In Madagascar, one person is reported dead and dozens more injured in violence between supporters of opposition leader Marc Ravalomanana and President Didier Ratsiraka in the capital Antananarivo. Tension has risen in Madagascar since Mr. Ravalomanana, who disputes the result of the December presidential election, proclaimed himself president last week.
There were running battles on the streets of Antananarivo between government and opposition supporters wielding stones, clubs, and machetes. A radio station that supports the government and a government vehicle were gutted by fire.
This is the first time government supporters have taken to the streets, after nearly two months of peaceful demonstrations by opposition supporters. The opposition disputes the outcome of Madagascar's December presidential elections.
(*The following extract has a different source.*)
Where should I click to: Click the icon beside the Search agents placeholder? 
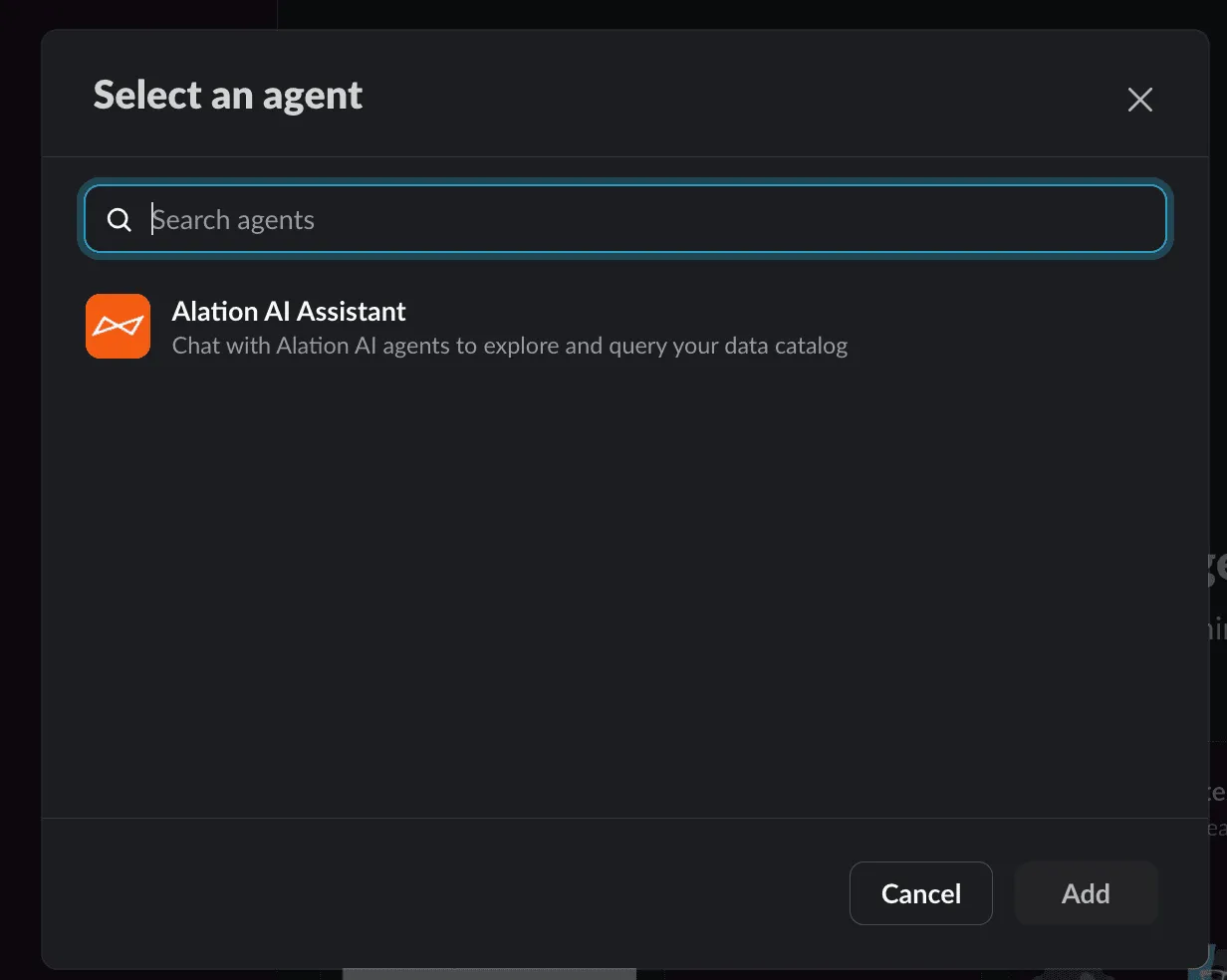pyautogui.click(x=120, y=219)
Neither candidate gained 50 percent of the vote, the percentage necessary to avoid a runoff.
Forty-six percent of the votes were cast in favor of opposition leader Marc Ravalomanana, the mayor of the capital, while incumbent President Didier Ratsiraka won 40 percent of the vote.
The constitutional court has ordered a second round of voting on March 24, but Mr. Ravalomanana has rejected this, saying the election was rigged and that he won 52 percent of the vote.
After weeks of protest, Mr. Ravalomanana sparked a crisis when he proclaimed himself president last Friday before a crowd of 100,000 people. African and Western leaders condemned the move and urged the candidate to submit to a second round of voting. President Didier Ratsiraka responded by declaring a state of emergency.
But Mr. Ravalomanana was not deterred. This week the self-styled president appointed a prime minister and announced plans to form a government.
Madagascar's military leaders have said they will remain neutral in the dispute. Little is known of Mr. Ravalomanana's support outside of Anantananarivo, but five of six provincial governors say they continue to recognize Mr. Ratsiraka as president of Madagascar.